**WHAT YOU NEED TO DO**. In the entries from "Task: Open the MRK filing chevron" down to "Action: click(1216, 819)", change "chevron" to "arrow" and give those lines again with nothing else altered. Leave the pictures out of your answer.

**MATERIAL PROVIDED**.
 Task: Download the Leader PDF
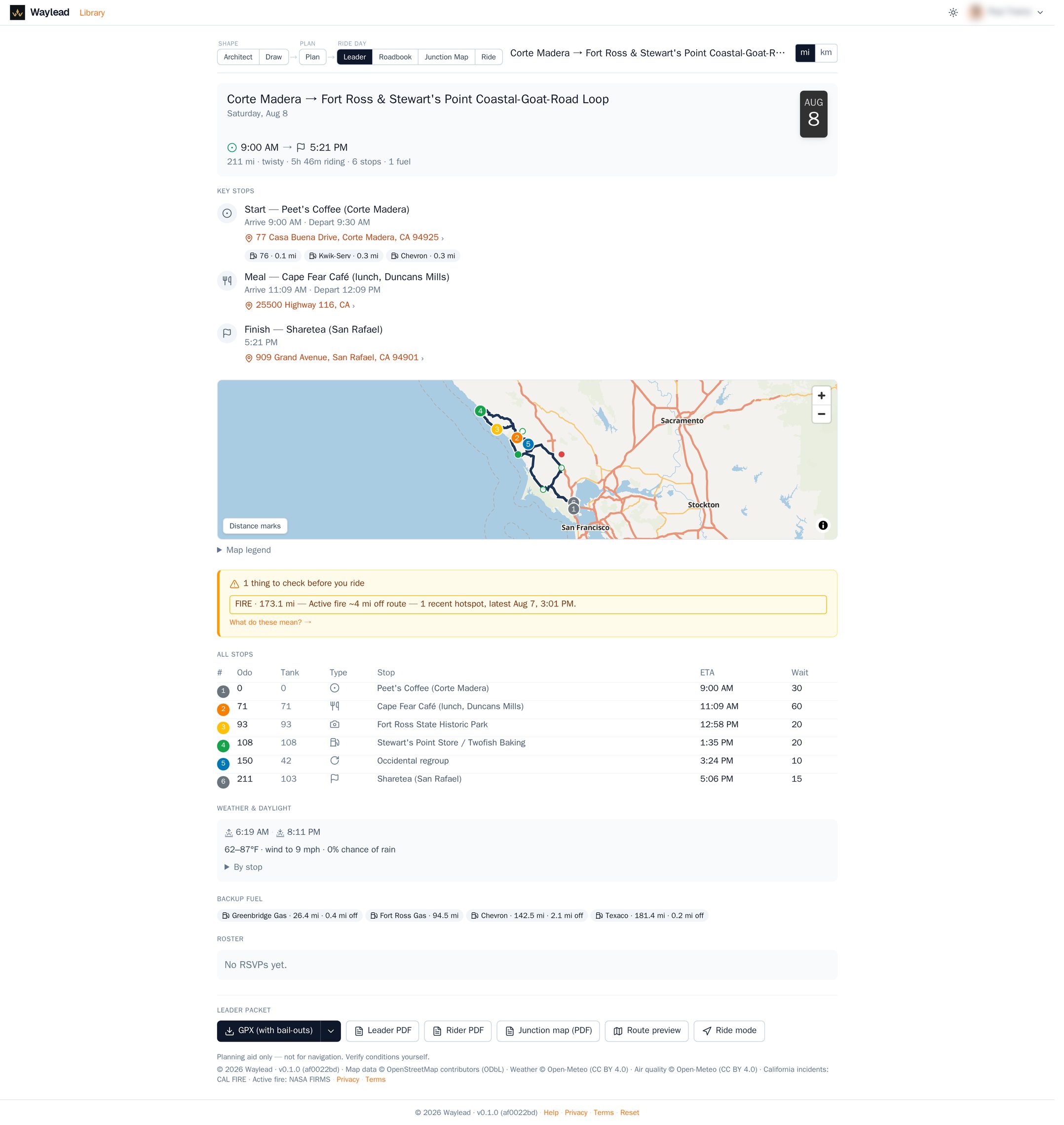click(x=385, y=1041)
==
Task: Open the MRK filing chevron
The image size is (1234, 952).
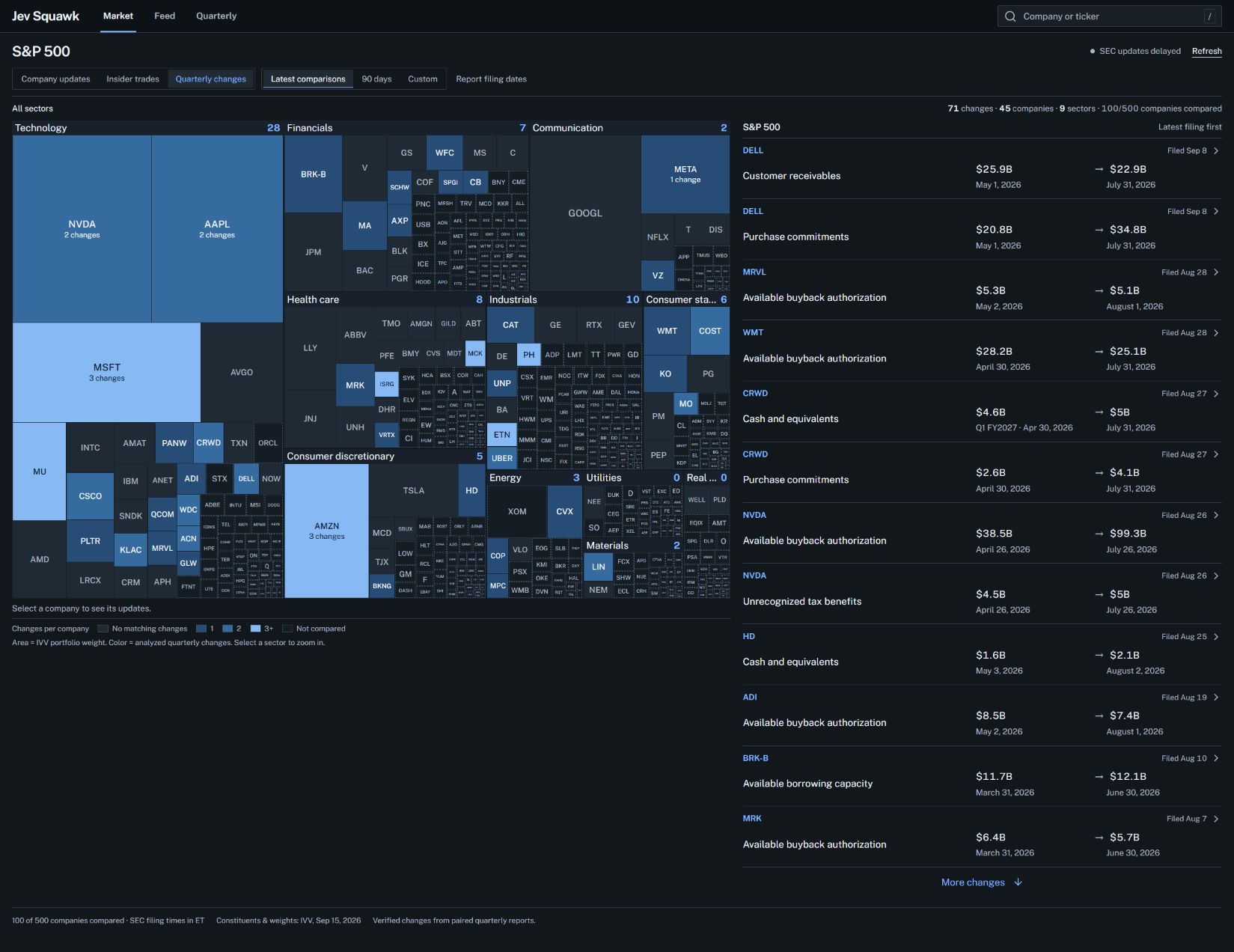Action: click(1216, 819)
--
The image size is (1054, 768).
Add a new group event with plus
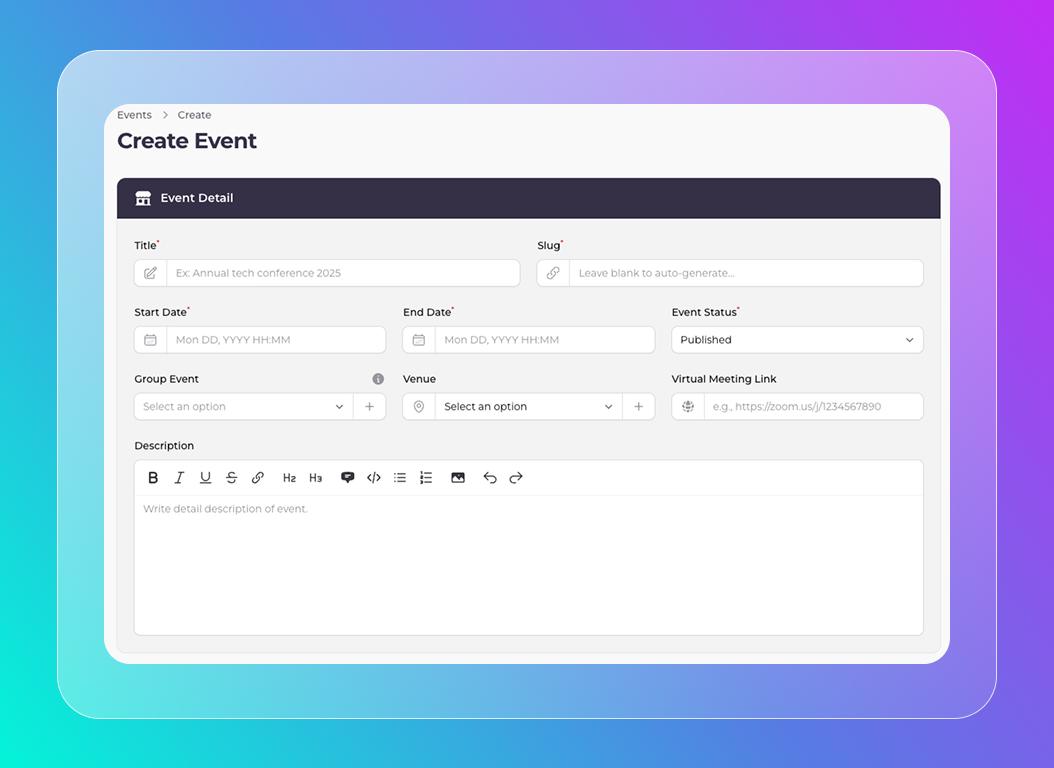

**WRITTEN SOLUTION**.
Task: Open the MRK filing arrow
The image size is (1234, 952).
Action: click(1216, 819)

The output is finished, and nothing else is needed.